American YouTuber (born 1992)

Daniel Duncan (born July 27, 1992) is an American YouTuber, known for his often crude prank and comedy videos.

==Early life==
Daniel Duncan was born on July 27, 1992, in Englewood, Florida. He graduated from Lemon Bay High School in 2010. Duncan dropped out of college and worked at Walgreens before later moving to Los Angeles at 22 to pursue a media career.

==Career==
Prior to becoming a YouTuber, Duncan helped train and stretch professional athletes and celebrities, leading to him coming into contact with Jason Lee. Lee thought that Duncan was funny and recommended that he get into acting, saying that he should start a YouTube channel to build a fanbase. Duncan has said that his hero is Daniel Tosh.

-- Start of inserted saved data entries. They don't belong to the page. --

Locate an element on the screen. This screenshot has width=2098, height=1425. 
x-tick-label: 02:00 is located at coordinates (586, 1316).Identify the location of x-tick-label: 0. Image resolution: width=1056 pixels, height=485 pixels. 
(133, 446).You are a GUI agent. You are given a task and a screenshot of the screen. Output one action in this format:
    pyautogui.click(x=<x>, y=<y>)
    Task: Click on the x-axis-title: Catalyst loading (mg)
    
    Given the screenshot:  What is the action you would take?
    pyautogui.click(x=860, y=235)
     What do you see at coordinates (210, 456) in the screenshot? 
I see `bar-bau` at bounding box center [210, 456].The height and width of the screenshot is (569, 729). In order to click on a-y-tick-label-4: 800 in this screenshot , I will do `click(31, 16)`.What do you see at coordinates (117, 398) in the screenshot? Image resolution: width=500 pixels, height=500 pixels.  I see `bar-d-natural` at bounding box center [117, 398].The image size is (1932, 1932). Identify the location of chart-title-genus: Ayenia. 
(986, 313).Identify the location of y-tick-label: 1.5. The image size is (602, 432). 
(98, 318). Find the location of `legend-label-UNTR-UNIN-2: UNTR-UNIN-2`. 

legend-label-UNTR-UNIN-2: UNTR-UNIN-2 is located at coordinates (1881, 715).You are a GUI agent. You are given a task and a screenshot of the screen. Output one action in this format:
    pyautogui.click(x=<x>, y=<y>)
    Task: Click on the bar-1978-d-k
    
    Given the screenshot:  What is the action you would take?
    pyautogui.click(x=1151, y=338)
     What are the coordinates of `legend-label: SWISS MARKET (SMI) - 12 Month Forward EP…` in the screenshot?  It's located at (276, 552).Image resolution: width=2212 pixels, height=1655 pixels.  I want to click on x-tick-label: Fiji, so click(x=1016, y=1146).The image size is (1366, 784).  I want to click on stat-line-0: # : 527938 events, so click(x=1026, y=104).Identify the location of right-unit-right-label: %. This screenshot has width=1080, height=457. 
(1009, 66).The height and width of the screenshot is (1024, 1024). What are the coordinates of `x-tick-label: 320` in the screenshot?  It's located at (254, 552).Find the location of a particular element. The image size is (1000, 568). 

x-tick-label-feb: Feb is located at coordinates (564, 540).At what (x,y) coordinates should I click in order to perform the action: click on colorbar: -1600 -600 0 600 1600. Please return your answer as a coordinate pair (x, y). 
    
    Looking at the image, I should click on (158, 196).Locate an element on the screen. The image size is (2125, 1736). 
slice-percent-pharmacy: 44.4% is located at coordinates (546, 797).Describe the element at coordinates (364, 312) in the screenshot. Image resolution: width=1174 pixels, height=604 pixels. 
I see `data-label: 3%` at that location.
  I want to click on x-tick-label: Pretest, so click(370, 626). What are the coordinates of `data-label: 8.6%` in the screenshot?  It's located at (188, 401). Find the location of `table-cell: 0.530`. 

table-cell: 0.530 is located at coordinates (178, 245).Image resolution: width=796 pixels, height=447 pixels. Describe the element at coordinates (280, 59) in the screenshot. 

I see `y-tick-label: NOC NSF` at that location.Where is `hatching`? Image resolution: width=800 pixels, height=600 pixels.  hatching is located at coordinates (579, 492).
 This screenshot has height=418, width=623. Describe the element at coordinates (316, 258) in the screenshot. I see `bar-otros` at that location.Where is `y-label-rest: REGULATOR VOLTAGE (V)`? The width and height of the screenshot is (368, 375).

In 2017, Duncan began wearing shirts with the text "Virginity Rocks" on them. After his audience embraced it, he began to sell merch displaying it, which has led to students being suspended for wearing the shirt in Oregon, Wisconsin, and Missouri. In 2018, he embarked on the Virginity Rocks Tour, a 20-city, nationwide, unscripted performance that included miscellaneous activities.

In April 2021, while Duncan was meeting with fans at the Cielo Vista Mall in El Paso, Texas, a large group began running toward an unnamed social media personality in the mall, causing some people to yell "active shooter" and leading to the mall being evacuated. The 2019 El Paso Walmart shooting had occurred at the Walmart adjacent to the mall less than two years prior. No one was injured in the 2021 incident, and Duncan was initially accused of arranging the event as a prank.

In August 2022, Duncan became the chief creative officer and co-owner of frozen yogurt company 16 Handles. In December, he planned a mini-golf course for his hometown of Englewood and was able to have it approved by the county. In January 2023, he released his own Chia Pet and in March 2024, released a brand of energy drinks, Matador Energy.